## EXERCISE PASSAGE

§

- Perhaps the real problem isn't bankruptcy as such, but unaddressed abuses by the credit-card industry. And perhaps those should be looked at regardless of what happens with this legislation. I don't actually think that credit card companies are evil -- the expansion of consumer credit is a good thing -- but their marketing practices are dishonest, and their complaints that their loans to poor risks aren't panning out leave me unmoved.
Maybe it's both. I know of a woman who has financed, with credit cards, over $10,000 worth of cosmetic surgery in a two month period. She estimates it will take her 5 years to pay this off.

§

## ACTIVITY LIST
a – In the credit card passage, how long does the woman estimate it will take her to pay off her cosmetic surgery?
b – List every numerical quantity stated in the credit card passage.
The data is not needed for anything asked here.

## RAW DATA
§

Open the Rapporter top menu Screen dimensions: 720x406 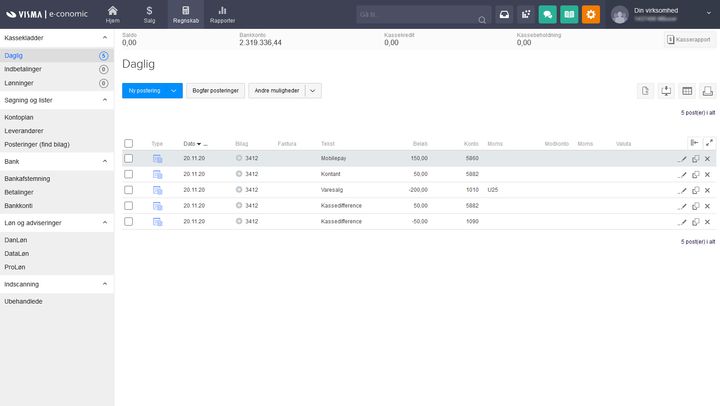(x=222, y=13)
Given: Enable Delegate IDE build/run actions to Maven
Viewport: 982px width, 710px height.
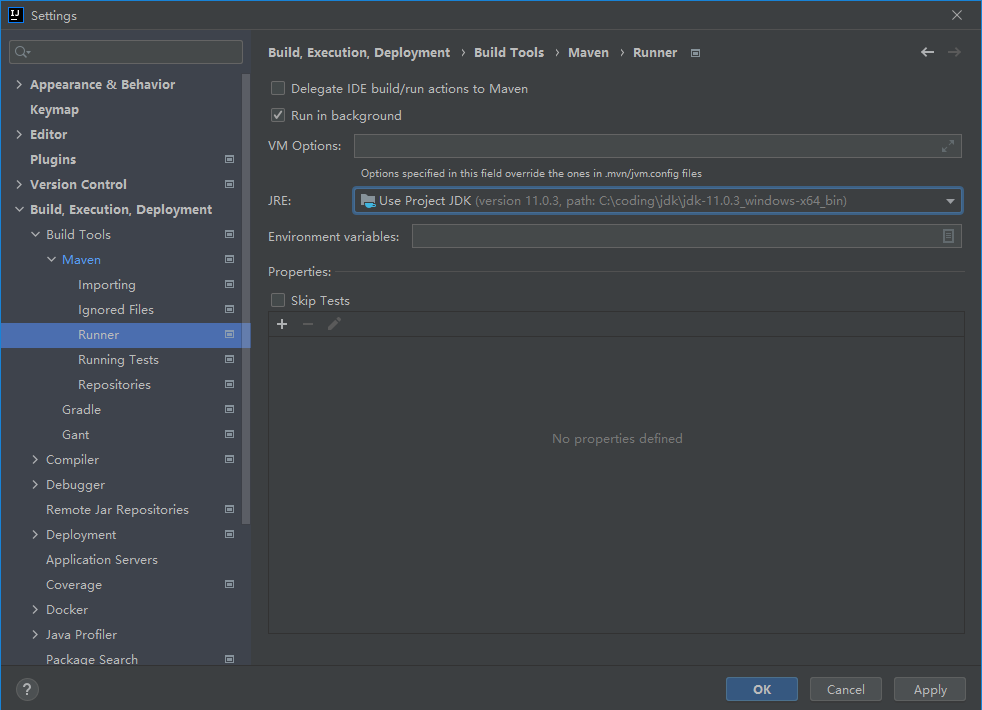Looking at the screenshot, I should (278, 89).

§

## ANSWERS TO THE EXERCISE
a – Five years.

b –
- over $10,000
- two months
- 5 years